Collected data entries
==========

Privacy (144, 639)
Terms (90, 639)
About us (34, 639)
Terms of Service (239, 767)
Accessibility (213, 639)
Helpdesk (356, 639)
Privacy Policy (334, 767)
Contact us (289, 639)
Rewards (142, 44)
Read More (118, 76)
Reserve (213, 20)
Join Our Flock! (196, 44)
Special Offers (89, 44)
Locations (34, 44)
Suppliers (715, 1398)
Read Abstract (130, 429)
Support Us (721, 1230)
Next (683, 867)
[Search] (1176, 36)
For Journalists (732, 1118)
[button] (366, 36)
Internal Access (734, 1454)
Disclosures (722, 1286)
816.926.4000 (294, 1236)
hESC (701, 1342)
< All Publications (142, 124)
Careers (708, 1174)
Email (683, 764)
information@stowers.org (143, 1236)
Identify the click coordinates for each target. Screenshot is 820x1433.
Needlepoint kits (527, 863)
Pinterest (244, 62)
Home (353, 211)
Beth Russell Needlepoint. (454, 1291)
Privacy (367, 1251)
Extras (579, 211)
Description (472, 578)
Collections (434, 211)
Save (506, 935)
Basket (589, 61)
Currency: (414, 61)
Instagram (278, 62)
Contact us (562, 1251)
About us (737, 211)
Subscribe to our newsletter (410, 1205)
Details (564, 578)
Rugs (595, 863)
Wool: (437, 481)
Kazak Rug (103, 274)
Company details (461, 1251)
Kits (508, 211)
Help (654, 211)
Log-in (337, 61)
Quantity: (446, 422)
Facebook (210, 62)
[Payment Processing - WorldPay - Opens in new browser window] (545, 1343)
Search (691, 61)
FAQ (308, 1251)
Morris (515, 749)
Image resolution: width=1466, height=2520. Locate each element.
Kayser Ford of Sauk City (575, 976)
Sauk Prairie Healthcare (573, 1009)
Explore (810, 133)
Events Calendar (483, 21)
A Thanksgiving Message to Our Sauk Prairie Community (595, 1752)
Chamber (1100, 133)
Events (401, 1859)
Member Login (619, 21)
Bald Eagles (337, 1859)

==========

**Aim of the task:** From the records above, return each line that has the string "Needlepoint".

**Answer for the task:**
Needlepoint kits (527, 863)
Beth Russell Needlepoint. (454, 1291)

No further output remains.